Can a consumer successfully challenge an ‘excessive’ cancellation fee under the Consumer Rights Act 2015?

The High Court recently answered this question in Casehub Limited v Wolf Cola Limited. In this case, the defendant (W) sold cloud storage solutions to consumers on its standard terms and conditions. It charged customers a £20 per month subscription fee for a minimum fixed term of 12 months. If the customer terminated the agreement within the minimum term, a cancellation fee was payable, calculated as a lump sum equivalent to the total of the monthly charges remaining during the minimum term less a discount of 10% to reflect early payment by the customer.

Due to system problems, a number of W’s customers were unable to access the service and terminated their agreements within the first month. They were charged a cancellation fee of £196 each in accordance with W’s terms and conditions.

The claimant (C) took assignments from three customers of their claims against W to be refunded the cancellation fees and sued W. C argued that the cancellation fee provisions in the terms and conditions were unlawful. The specific ground of attack was that the provisions were unfair under Part II of the Consumer Rights Act 2015 (CRA).

What does the CRA say? 

The unfair terms provisions in Part II of the CRA implement the Unfair Contract Terms Directive (93/13/EEC) in the UK, and revoke the Unfair Terms in Consumer Contracts Regulations 1999. Section 62 CRA provides that an unfair term of a consumer contract is not binding on the consumer. A term will be unfair if “… contrary to the requirement of good faith, it causes a significant imbalance in the parties’ rights and obligations under the contract to the detriment of the consumer.”

Section 64(1)(b) CRA provides:

“A term of a consumer contract may not be assessed for fairness under section 62 to the extent that […] the assessment is of the appropriateness of the price payable under the contract by comparison with the goods, digital content or services supplied under it.
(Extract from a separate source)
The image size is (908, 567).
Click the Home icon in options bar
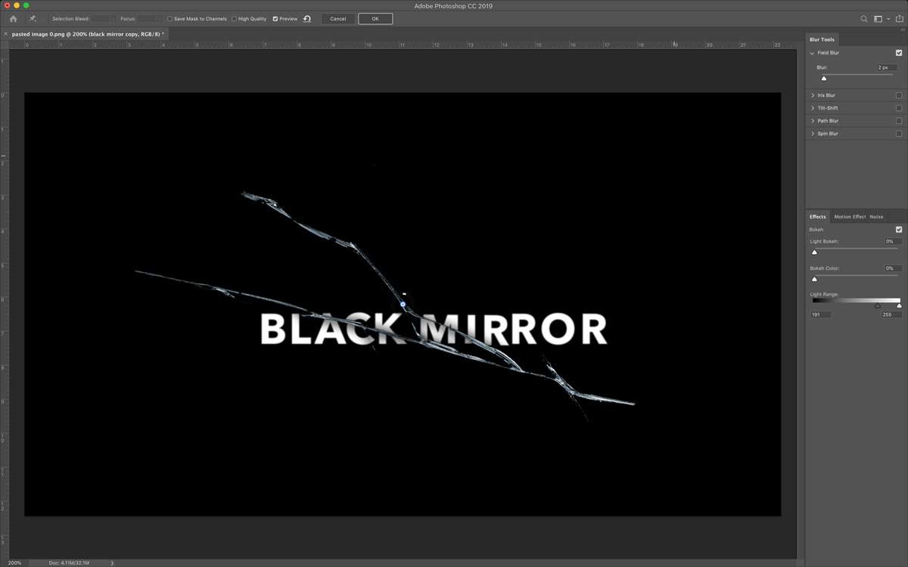13,19
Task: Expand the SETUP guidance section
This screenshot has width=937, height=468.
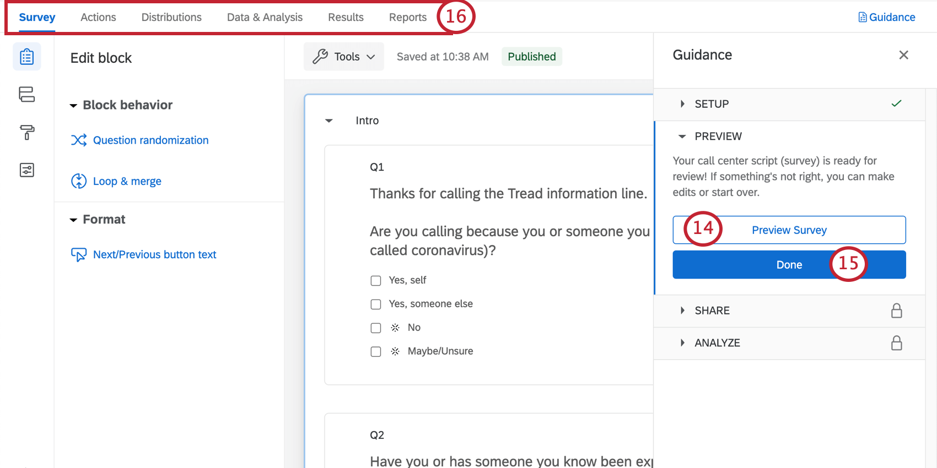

The court had to decide if the cancellation fee provisions constituted the “price payable under the contract by comparison with the … services supplied under it”. It held that, although the cancellation fee clearly did not comprise the price payable under the contract, it was a monetary obligation on the customer which formed part of it. The cancellation fee was, in other words, part of the overall price package. Accordingly, it was excluded from a fairness challenge by S64(1)(b) CRA.

The court also considered in detail whether it was permissible for C to take an assignment of the individual consumers’ claims for the purposes of pursuing legal action against W. The question was whether such assignment offended against the public policy laws of maintenance and champerty (i.e. support of litigation in which a party has no legitimate and genuine interest (maintenance) or where they receive a share of the damages (champerty)). The judge held that the assignment of the claims to C was both valid and permissible.

What are the implications?

In its guidance (‘CMA 37’), the Competition and Markets Authority (CMA) explains that the purpose of the S64(1)(b) exemption is to “remove any risk of unnecessary regulation of the […] price in the contract. In a free market economy, parties to a contract are free to shape the principal obligations as they see fit. The relationship between the price and the goods or services provided is determined not according to some legal formula but by the mechanism of the market.” The CMA goes on to say that the S64(1)(b) exemption:

does not operate to exempt payment terms as such – and particularly not indiscriminately. Rather, it covers terms that go directly to the question of whether the contract price can be considered to be ‘adequate’ or ‘appropriate’ as compared with what is supplied in return … the focus is not on price alone but on the quality/price ratio of the goods or services supplied.”

From the consumer’s perspective, the decision in Casehub v Wolf Cola may appear unsatisfactory – indeed C argued that it was directly at odds with rulings on the point by the European Court of Justice (although the High Court doubted if that was the case). It is noteworthy that neither party was legally represented in court. If they had been, the judge may have been persuaded to make a reference to the European Court of Justice for guidance on the relevance of its earlier rulings, and that may have changed the outcome in this case.

The High Court was at pains to highlight the distinction made by the CMA in its guidance – that what was excluded here was only a challenge on the basis that the fees were excessive in comparison with the services supplied in return (in other words, price versus value). The court made it clear that the cancellation provisions could still be assessed for fairness on the basis that they were otherwise unfair.

Note that in Casehub v Wolf Cola, C may have been able to attack the cancellation provisions as being grey-listed and, therefore, assessable for fairness. For example, Schedule 2 CRA includes as a grey-listed term “a term which has the object or effect of requiring that, where the consumer decides not to conclude or perform the contract, the consumer must pay the trader a disproportionately high sum in compensation or for services which have not been supplied.” However, this argument was not advanced.

The takeaway from this ruling for suppliers is that, although price provisions (including cancellation fees) can never be subject to a ‘price versus value’ type assessment, they are not exempt from the fairness requirement entirely. Suppliers should be mindful of this when drafting price provisions into their terms and conditions.